Washington School District and city police officials praised teachers, staff members and a resource officer for how they reacted when a ninth-grade student allegedly brought a gun into the high school Tuesday afternoon.
School officials met at the high school Wednesday to review the situation, discuss how to improve the district’s emergency plan and offer counseling to students or teachers affected by the ordeal.
“I have to say there were very few (problems),” Washington School District Superintendent Roberta DiLorenzo said. “It went exceptionally well. Our staff was trained, and (Wednesday) morning the staff reported the training was very beneficial. In our review, we did discuss some minor technical stuff.”

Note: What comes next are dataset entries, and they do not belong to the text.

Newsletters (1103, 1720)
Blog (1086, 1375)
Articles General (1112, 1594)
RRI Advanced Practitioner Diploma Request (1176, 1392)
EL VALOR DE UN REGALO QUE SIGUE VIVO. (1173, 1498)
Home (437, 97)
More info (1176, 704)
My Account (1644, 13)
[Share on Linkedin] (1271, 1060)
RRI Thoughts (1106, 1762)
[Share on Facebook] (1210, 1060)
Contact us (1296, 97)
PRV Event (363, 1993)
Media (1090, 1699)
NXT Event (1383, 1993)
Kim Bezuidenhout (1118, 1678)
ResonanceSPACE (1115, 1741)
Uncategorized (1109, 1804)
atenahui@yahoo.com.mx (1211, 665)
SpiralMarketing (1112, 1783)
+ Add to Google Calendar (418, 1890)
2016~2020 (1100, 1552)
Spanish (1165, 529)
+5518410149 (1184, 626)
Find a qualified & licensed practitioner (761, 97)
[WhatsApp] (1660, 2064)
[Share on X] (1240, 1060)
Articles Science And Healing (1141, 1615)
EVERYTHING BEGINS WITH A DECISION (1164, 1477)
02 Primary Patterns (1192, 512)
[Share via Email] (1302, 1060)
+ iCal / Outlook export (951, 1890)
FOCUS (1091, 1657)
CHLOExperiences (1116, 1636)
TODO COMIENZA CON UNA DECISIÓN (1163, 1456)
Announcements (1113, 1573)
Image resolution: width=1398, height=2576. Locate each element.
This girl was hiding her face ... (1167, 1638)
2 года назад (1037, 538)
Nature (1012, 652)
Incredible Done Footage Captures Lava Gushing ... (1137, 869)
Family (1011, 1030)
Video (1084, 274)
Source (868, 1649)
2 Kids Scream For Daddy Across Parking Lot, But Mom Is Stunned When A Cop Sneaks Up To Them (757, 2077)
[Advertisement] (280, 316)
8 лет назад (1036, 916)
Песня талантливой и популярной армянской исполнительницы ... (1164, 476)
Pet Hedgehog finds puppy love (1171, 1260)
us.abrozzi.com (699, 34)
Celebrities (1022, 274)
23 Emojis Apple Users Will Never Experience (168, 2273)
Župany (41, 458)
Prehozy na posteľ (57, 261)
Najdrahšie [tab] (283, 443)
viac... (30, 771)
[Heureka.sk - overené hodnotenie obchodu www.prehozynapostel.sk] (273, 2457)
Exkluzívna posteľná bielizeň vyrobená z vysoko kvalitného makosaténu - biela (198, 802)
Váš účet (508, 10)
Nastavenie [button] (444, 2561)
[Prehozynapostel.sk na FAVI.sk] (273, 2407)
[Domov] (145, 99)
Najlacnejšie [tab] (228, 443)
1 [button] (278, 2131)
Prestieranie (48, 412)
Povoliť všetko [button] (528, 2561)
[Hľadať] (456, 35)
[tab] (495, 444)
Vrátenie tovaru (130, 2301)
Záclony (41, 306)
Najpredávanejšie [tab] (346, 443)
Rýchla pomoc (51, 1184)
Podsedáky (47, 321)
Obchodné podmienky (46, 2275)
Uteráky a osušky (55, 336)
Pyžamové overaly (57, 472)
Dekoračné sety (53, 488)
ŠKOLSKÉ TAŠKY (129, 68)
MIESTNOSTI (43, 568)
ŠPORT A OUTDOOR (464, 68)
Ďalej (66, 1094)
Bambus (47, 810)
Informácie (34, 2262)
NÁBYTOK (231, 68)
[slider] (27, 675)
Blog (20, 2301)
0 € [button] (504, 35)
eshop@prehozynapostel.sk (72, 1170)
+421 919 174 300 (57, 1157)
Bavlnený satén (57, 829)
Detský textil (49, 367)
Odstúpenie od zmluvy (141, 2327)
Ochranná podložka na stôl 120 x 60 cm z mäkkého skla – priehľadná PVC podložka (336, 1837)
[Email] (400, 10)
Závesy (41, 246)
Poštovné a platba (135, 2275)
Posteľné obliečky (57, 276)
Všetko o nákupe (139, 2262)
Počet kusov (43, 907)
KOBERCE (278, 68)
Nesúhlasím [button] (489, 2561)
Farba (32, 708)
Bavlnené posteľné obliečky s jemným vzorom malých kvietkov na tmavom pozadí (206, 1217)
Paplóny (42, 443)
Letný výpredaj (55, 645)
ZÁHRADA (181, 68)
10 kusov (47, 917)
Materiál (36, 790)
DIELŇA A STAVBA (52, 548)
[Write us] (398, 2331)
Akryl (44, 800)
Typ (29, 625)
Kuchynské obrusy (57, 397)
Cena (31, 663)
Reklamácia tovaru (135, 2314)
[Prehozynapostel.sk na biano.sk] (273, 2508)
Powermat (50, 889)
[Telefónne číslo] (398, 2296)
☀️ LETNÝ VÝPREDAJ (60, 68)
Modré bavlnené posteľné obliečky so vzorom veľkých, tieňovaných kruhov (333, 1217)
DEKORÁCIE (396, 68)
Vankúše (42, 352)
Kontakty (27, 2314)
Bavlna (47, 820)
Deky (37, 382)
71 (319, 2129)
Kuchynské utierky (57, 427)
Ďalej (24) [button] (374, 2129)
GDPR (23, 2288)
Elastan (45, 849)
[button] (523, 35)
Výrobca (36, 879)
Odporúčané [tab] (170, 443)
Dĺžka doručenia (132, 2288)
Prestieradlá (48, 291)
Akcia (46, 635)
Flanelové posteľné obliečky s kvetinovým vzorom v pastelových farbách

Washington police said Nathaniel Eisel, 17, of Extension Avenue, had a handgun in his pocket when it fell out during a playful scuffle with a student in the school’s hallway. Another student saw the handgun and told a teacher, prompting the school to be put on lockdown shortly before 3 p.m. Students later evacuated the junior-senior high school and were dismissed about 4 p.m. No one was injured.
Police charged Eisel as a juvenile with disorderly conduct, a firearms violation and risking a catastrophe.
DiLorenzo said there have been past disciplinary problems with the accused student and that he faces expulsion.
Washington police Chief Chris Luppino praised the school and Officer Todd Foreman, who has been patrolling the school hallways for the past decade, for his quick action to control the situation.
“We train to respond to these situations,” Luppino said. “We do review the response, but there’s really nothing additional. We were happy with the response and happy with how the school handled things.”
Counselors were at the high school Wednesday to assist students and faculty who suffered emotional trauma from the situation, although DiLorenzo was not aware if anyone had sought assistance. The district has also contacted Washington Hospital to offer additional support to employees.
DiLorenzo said drills helped prepare the students and teachers, but some people in loud areas of the school, such as the LGI room, gymnasium and music hall, could not hear the emergency announcement. She expects louder speakers or an emergency warning alarm will be installed in noisy areas.
She said the district might also investigate whether to assign a staff member to become a communications liaison to parents and guardians during an emergency.
“Parents want information, but safety and security are our first responsibility,” DiLorenzo said.